▶ AIM
Reproduce the lines below word for word, but leave out the pictures.

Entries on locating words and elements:
<<<<

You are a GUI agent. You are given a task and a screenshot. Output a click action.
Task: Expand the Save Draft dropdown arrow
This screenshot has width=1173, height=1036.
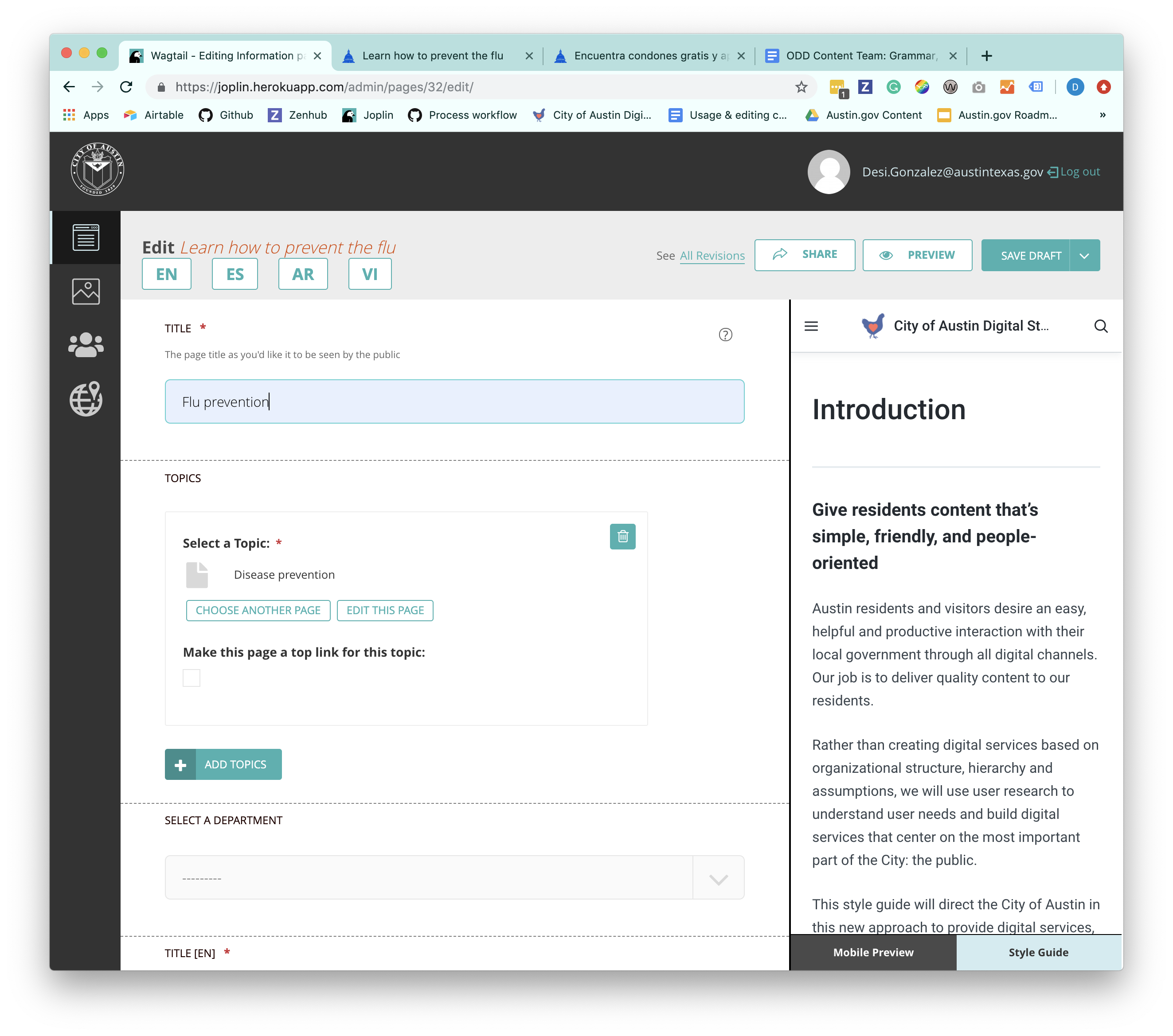(1085, 255)
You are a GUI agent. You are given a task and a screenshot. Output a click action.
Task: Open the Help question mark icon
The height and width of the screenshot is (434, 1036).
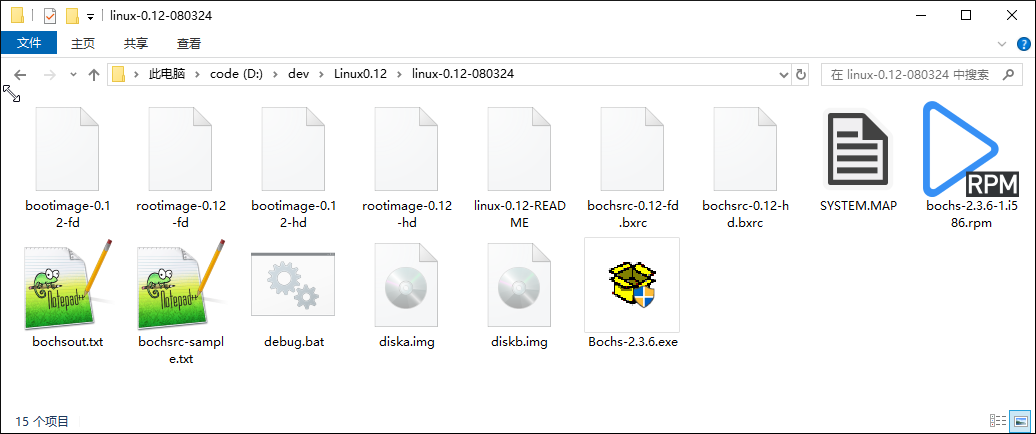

>>>>

▶ ANSWER TO THIS TASK
You are a GUI agent. You are given a task and a screenshot. Output a click action.
Task: Expand the Save Draft dropdown arrow
This screenshot has width=1173, height=1036.
(1085, 255)
You are a GUI agent. You are given a task and a screenshot. Output a click action.
Task: Open the Help question mark icon
The height and width of the screenshot is (434, 1036).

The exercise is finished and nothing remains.